Otra vez la muerte

Mario Barghomz
mbarghomz2012@hotmail.com

Dentro de algunos días celebraremos el día de muertos, y se hablará de los muertos. Y seguiremos hablando de la muerte mientras tengamos vida ya que ésta, desde nuestro nacimiento, viene aparejada con nuestra existencia. “El primer día de nuestra vida -dice Agustín- es también el primer día de nuestra muerte”.

Martin Heidegger, el filósofo existencialista alemán, dice que nacimos arrojados a la vida, pero también a la muerte. “Somos seres arrojados al mundo para vivir, pero parte de nuestro devenir (nuestro fin último) es la muerte”.

Muerte y vida se complementan; una sucede a la otra. Y toda muerte es necesaria -dice Platón- para que vuelva a nacer la vida que no viene de otra parte sino de los muertos. En su Diálogo “Fedón o del alma” que termina de manera extraordinaria con la muerte de Sócrates; Platón aborda sus ideas acerca del sentido y fin de la muerte, atribuyéndole al alma la virtud de cada hombre, y al cuerpo sus apetitos y vicios.

Es el cuerpo -dice Platón- el que debe morir para dejar libre al alma y que ésta en su separación de su parte material (el cuerpo) pueda ascender al cielo (el Hades o infierno en términos griegos) para purificarse. Las almas no mueren pues no son mortales sino inmortales. Este juicio filosófico será adoptado cientos de años después por el cristianismo.

Esta filosofía con sus variantes (sus alelos dirían los científicos) forma hoy parte de nuestra cultura de la muerte. Aunque la parte oscura de ella misma (su metafísica) no nos deje entenderla de manera más racional o empírica. Aunque Immanuel Kant nos explicaría muy bien esto de no entenderla lo suficiente, ya que la razón no puede entender las razones mismas del “objeto” (en este caso la muerte), ya que se trata de “razones puras”, es decir metafísicas, de la verdad misma donde no existe experiencia ni evidencia suficiente para demostrarlo.

Ésta es un suceso, un fenómeno y no un objeto. La parte de ella que puede entenderse a través del conocimiento y la experiencia de la ciencia es el cuerpo que muere, pero no su relación con el alma que queda sin entender en la pureza misma de su propia razón metafísica. No existe ciencia entonces que pueda explicar nada, sino especulación también no ajena a la fe, la creencia y el mito que como mera “sospecha” y percepción forman parte de su misterio. De ese misterio sagrado, representativo y oscuro. Esto quiere decir que su argumento es específicamente filosófico. Todo conocimiento sobre la muerte, en este sentido, le pertenece a la Filosofía.

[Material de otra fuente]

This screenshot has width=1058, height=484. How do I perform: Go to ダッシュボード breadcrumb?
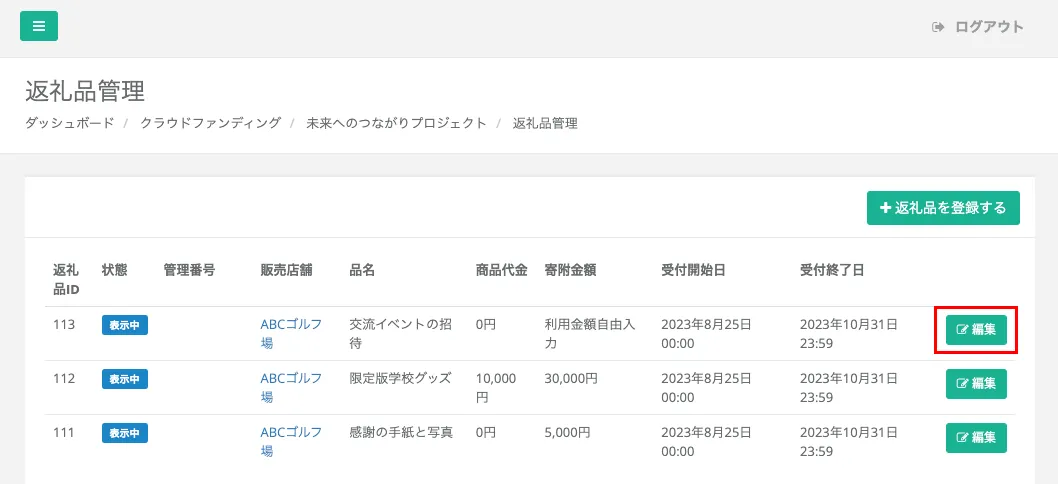[69, 123]
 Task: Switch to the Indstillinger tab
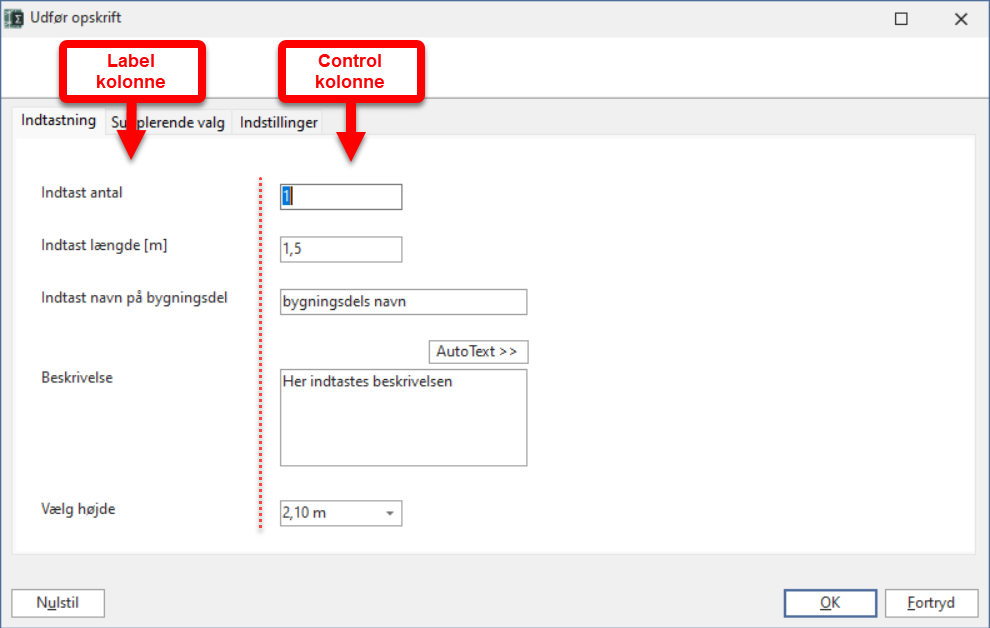coord(278,122)
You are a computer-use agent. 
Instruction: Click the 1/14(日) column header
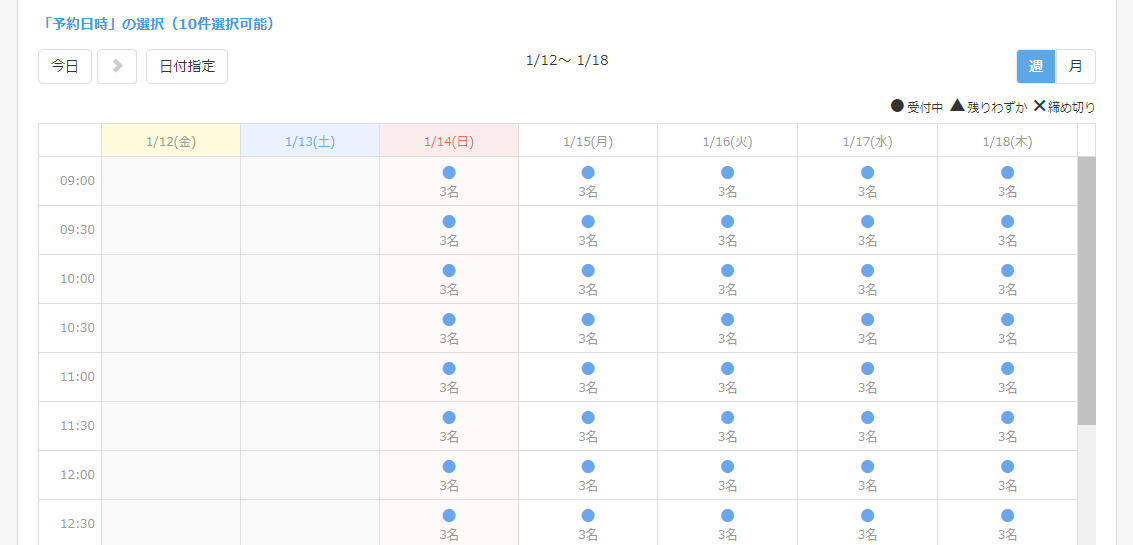449,141
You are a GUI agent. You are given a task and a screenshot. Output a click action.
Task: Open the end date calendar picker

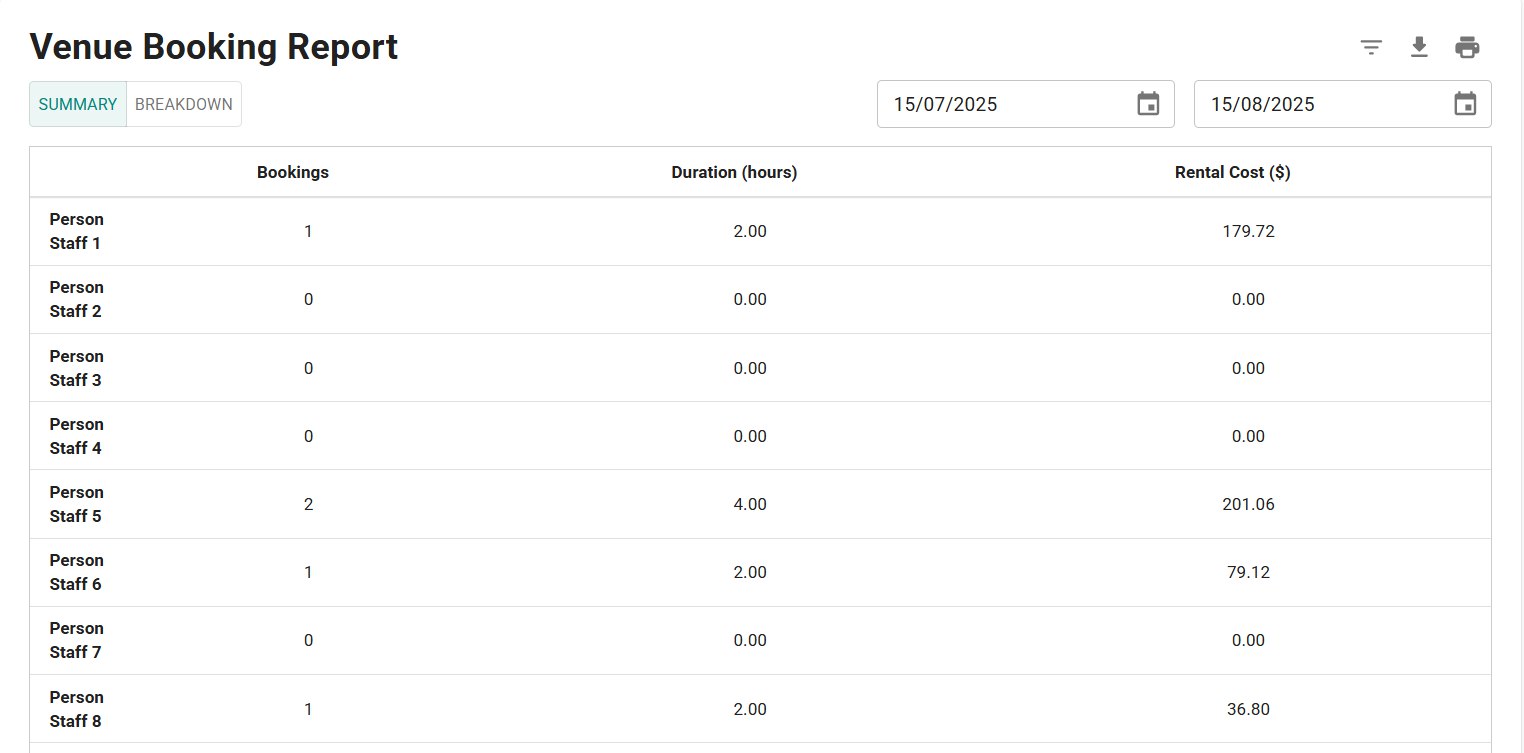1465,104
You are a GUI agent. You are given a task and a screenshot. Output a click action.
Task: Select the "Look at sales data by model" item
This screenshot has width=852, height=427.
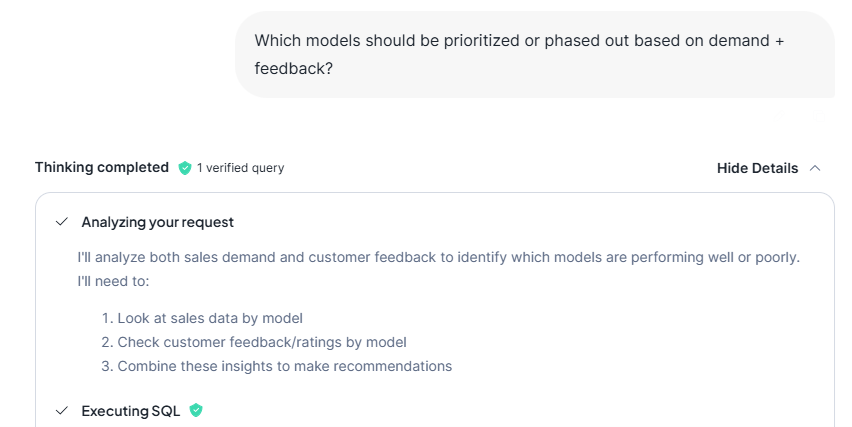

En México esta cultura es sincrética; por una parte y atendiendo al carácter de su pasado prehispánico, y por otro a nuestra herencia hispánica. Y cada parte es sustantiva en la práctica de su ritual, de tal manera que todo elemento en ella obedece a estas dos caras de su ascendencia.

Ritual y misterio se conjugan para dejar testimonio y evidencia de un pasado aún presente en el inconsciente colectivo de los deudos generacionales. Somos depositarios de ese pasado que como sea nos pertenece; vivos y muertos reunidos en una ceremonia emotiva y ritual, cultural y significativa.

Y la muerte no sería sin la vida; vivir es morir cada día. Es nuestra condición natural de mortalidad. Y toda vida sabiendo que morirá algún día, no debería ocuparse de morir, sino de vivir plenamente para que cuando la muerte llegue no sea mala sino buena. Sócrates sabía eso, y por ello murió con tanta calma y serenidad. Y si sus amigos con quienes pasó las últimas horas, además de despedirse de Jantipa, su esposa, y sus tres hijos que ahí estuvieron con él, lloraron y no dejaron de mostrar su enorme tristeza; él nunca mostró temor ni ansiedad. “Voy con Dios, les dijo, a conocer la verdad”.

¿Y qué verdad hay en la muerte que nosotros no sabemos, y que sólo muertos veremos?